Find every line in the listing that contains the word "This" and copy each one. Case counts.

**MATERIAL PROVIDED:**
***

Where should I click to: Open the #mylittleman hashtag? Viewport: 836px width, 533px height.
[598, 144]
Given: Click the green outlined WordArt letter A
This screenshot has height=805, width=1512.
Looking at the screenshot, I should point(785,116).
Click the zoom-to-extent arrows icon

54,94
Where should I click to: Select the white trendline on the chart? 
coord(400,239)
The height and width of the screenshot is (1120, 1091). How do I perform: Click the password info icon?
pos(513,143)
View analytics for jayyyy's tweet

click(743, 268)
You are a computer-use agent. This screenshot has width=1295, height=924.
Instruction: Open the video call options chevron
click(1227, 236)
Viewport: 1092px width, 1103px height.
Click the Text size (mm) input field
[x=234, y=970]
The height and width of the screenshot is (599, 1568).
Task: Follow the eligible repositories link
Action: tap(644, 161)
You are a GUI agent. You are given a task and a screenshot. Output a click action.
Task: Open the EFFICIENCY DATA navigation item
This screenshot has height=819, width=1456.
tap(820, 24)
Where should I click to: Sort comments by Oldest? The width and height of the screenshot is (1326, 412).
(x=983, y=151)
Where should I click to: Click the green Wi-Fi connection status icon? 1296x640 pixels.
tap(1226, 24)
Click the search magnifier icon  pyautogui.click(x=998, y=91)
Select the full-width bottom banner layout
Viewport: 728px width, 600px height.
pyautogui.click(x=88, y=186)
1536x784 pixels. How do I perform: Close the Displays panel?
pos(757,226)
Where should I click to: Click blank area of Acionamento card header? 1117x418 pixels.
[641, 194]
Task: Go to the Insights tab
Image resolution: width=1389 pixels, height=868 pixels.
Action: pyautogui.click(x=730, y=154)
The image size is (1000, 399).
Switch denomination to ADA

***

**FINISHED TASK:**
This screenshot has height=805, width=1512.
You are a computer-use agent. This screenshot has width=1295, height=924.
This screenshot has height=819, width=1456.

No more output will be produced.